For months, the Department of Homeland Security has been using tattoos as pretext to deport immigrants to El Salvador. As Olivia Heffernan and Steve Brooks explain, the DHS sees any ink as proof of active gang membership, even if a deportee had long since left the gang, done time, and paid their debt to society. And speaking of debts paid, Kristen Martin lays out how student financial aid is built to benefit an intact nuclear family, and presupposes that they will bear the cost of higher education together. She reviews a new book detailing the system of lending that drags students and their families down.
Elsewhere, Alana Pockros writes on If I Had Legs I’d Kick You, a new movie that illustrates how the stressors of contemporary life can make a bad mother of anyone. Daniel Petrick reviews a family saga that plays fast and loose with historical fact.
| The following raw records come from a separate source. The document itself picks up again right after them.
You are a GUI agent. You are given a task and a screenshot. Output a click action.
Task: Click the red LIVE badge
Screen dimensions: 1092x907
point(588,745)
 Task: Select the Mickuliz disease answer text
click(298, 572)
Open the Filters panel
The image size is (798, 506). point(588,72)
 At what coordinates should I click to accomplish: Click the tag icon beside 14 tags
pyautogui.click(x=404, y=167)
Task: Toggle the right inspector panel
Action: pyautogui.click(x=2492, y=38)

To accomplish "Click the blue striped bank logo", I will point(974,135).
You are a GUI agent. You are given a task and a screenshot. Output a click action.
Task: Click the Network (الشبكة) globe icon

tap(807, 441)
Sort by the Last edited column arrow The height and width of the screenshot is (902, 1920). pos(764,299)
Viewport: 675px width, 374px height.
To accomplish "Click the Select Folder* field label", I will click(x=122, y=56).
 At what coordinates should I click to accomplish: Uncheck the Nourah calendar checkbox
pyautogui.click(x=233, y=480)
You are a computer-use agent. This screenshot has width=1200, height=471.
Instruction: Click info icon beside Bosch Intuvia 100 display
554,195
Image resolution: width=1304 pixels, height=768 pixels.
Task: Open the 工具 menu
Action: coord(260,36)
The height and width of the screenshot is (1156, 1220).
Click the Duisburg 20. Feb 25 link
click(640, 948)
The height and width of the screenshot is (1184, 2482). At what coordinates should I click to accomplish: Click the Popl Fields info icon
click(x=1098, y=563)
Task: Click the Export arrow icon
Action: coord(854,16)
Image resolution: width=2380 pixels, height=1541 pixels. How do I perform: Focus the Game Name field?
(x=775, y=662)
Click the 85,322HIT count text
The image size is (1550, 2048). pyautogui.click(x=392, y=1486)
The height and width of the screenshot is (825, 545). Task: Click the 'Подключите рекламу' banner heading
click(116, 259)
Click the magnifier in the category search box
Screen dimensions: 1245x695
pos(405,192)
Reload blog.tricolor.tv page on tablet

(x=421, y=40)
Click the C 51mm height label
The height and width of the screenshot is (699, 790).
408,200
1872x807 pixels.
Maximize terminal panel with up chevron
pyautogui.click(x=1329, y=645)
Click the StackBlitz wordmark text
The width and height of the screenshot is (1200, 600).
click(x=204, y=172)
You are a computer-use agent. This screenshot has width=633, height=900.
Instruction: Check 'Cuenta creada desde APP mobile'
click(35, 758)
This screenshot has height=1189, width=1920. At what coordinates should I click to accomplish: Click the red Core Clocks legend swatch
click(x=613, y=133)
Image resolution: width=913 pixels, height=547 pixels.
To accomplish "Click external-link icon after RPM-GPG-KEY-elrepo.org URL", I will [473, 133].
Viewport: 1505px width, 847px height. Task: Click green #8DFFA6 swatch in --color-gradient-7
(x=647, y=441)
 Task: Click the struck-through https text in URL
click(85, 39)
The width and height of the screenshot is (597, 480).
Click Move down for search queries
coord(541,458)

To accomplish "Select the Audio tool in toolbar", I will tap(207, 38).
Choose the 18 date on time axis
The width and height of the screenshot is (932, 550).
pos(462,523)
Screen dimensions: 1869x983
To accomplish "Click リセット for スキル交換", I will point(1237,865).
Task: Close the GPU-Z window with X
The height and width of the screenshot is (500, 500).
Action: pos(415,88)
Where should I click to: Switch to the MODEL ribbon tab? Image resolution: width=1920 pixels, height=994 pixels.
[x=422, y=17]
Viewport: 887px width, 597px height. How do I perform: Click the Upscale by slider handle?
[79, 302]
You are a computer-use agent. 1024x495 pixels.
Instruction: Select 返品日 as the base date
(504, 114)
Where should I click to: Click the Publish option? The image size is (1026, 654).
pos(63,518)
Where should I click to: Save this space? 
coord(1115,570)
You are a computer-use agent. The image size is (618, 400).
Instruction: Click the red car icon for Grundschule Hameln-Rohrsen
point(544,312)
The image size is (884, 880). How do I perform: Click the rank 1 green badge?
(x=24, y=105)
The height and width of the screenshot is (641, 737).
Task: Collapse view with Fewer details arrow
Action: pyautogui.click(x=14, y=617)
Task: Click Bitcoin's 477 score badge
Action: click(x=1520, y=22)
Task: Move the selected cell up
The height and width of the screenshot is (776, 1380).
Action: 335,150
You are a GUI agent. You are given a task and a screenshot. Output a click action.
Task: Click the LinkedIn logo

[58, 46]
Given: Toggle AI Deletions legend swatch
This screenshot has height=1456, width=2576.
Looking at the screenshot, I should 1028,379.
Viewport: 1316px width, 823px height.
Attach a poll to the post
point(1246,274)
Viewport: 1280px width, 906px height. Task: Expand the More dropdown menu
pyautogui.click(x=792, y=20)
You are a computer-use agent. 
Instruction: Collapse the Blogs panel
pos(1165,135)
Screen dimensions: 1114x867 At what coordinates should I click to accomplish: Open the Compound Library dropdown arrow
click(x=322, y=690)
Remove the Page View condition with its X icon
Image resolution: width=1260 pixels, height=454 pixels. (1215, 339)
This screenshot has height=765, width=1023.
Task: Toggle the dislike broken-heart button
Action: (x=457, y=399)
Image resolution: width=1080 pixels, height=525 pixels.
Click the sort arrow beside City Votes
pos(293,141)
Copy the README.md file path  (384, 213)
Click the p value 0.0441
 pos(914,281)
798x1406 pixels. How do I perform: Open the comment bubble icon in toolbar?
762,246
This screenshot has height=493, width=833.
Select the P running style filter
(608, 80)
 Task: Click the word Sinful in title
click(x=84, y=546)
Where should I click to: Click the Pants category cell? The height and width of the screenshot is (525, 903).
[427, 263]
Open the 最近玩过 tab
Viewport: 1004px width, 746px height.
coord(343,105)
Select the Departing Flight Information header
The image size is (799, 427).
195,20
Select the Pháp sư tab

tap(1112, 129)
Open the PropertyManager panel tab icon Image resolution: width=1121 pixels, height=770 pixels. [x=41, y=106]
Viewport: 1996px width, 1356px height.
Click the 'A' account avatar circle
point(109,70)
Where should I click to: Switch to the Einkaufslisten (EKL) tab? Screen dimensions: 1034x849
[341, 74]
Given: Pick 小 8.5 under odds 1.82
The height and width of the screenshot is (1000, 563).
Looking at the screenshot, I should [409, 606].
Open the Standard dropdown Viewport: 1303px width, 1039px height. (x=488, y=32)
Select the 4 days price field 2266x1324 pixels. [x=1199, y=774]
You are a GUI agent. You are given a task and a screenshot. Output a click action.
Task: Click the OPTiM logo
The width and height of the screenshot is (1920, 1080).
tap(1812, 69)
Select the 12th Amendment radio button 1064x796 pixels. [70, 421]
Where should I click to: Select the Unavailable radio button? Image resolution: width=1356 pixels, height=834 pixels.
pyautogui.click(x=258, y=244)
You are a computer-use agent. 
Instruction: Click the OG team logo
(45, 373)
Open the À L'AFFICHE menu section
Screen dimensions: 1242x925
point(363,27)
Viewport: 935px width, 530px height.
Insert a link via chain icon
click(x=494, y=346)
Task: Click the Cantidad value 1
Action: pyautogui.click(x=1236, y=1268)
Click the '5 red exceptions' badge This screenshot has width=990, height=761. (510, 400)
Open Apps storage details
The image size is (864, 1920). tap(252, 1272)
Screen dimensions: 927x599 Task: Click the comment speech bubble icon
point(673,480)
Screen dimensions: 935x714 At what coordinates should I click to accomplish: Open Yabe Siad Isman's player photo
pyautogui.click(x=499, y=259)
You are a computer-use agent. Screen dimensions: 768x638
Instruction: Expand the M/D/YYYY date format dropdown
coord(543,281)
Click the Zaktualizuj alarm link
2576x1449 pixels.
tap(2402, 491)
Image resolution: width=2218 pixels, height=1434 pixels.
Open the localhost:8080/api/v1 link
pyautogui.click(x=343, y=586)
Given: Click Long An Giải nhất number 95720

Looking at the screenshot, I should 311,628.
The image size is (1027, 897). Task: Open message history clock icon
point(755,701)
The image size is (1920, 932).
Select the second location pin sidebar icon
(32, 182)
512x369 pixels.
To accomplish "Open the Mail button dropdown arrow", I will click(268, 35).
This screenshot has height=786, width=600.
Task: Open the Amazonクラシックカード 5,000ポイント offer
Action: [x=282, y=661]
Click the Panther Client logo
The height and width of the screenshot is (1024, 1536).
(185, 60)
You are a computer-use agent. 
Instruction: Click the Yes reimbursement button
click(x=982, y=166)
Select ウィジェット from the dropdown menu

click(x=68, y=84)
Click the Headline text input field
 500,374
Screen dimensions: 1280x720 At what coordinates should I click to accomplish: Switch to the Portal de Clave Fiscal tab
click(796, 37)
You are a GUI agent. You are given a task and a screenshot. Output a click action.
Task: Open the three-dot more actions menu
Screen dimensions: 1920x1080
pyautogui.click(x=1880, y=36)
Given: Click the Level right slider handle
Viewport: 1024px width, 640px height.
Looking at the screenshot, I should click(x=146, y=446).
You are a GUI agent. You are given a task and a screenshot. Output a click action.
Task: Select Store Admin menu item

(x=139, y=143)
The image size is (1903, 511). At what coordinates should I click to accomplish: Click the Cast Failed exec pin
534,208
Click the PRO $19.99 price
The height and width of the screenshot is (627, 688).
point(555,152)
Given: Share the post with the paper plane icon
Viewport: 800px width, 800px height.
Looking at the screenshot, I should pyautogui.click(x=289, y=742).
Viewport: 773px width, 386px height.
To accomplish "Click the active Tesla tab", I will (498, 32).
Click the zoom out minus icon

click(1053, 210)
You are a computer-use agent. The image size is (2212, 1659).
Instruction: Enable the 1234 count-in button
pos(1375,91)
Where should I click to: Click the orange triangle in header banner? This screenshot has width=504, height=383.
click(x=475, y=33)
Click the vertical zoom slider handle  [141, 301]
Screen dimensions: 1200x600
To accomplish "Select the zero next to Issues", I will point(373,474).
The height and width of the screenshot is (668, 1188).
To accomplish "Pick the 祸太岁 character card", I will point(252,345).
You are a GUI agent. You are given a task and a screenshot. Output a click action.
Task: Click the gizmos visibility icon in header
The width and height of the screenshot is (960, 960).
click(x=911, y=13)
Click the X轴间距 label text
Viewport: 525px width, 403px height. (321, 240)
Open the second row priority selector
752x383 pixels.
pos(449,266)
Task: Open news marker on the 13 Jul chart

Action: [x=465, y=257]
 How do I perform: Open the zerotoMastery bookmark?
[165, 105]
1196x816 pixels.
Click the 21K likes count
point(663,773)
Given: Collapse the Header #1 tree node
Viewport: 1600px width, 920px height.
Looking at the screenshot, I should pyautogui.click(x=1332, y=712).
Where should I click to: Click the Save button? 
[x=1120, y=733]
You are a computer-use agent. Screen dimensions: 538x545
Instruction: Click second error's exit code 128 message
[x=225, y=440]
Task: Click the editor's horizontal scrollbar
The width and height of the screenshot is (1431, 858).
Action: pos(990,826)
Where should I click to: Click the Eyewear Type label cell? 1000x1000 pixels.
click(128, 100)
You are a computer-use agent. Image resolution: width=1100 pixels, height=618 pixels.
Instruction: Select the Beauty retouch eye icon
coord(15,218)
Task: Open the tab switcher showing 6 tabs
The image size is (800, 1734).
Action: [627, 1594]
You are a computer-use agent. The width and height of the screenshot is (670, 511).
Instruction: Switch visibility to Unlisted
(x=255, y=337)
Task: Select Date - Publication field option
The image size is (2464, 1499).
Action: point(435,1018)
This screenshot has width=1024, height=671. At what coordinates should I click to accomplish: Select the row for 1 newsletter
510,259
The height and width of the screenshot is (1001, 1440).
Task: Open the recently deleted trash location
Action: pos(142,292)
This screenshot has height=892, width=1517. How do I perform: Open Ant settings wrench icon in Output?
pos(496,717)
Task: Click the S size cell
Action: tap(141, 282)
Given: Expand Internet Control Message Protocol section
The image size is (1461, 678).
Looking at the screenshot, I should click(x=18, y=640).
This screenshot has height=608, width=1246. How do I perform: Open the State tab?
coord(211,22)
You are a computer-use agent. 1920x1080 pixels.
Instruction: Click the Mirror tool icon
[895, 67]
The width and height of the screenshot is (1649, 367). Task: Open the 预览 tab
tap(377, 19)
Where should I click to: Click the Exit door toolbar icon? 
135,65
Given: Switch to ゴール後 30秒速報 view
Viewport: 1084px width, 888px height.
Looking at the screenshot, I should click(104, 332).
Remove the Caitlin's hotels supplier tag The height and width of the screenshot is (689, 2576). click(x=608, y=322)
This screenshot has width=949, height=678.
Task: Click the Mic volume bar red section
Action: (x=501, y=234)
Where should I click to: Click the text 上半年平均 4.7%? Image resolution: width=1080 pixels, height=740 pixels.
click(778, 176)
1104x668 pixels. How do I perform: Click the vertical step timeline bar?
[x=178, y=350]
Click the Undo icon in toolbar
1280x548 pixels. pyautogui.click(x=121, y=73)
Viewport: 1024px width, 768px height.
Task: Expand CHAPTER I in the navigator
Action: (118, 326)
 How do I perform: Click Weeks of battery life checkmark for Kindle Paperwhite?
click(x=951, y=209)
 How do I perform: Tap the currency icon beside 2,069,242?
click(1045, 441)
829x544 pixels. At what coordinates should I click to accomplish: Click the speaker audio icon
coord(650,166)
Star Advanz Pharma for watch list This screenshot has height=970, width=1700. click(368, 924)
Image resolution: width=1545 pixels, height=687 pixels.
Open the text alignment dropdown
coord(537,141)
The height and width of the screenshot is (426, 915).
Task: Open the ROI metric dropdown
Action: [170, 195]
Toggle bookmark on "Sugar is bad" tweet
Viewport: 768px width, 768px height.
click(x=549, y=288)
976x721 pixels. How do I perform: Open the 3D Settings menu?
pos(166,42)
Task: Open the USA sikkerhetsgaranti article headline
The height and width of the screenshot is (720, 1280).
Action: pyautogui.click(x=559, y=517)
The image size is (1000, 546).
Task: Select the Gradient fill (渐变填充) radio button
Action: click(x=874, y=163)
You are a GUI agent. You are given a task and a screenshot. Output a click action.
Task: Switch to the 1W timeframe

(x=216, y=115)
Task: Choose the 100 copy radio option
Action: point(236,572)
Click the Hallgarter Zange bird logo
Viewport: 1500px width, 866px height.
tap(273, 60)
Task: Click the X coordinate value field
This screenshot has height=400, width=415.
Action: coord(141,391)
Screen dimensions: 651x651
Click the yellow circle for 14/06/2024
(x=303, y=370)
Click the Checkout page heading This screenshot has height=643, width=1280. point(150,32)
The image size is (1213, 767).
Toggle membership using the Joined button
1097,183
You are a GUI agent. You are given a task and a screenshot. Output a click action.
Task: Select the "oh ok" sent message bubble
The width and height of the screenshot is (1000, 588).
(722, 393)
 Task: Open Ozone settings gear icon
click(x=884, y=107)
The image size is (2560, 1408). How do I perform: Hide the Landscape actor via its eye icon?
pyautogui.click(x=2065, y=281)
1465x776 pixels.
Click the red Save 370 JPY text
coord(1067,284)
And fiction from Jess Row presents a heartwarming story of friends reunited in a common cause: trying to assassinate a war criminal.
“In reframing who is to blame for her student debt, Collier opens up a broader view of what justice would look like—one that seeks to free millions of student debtors from a system that the government has chosen to trap them in.”
“While at points devastating, eerie, and frenzied, If I Had Legs I’d Kick You is also a feminist comedy of errors: at every stage of the film, husbands abdicate domestic responsibilities while wives nearly drown under the weight of their burdens.”
“Indignity reads as if the author started with a list of assumptions and arguments, cross-referenced it with a list of characters, and methodically ticked off the requisite boxes in pursuit of her pedagogical aim.”
“I know it sounds crazy. But I was alive, and I saw it. The worst hadn’t happened. We were inside Henry Kissinger’s house, making history, molding it like Play-Doh. That’s how it felt. We were real.”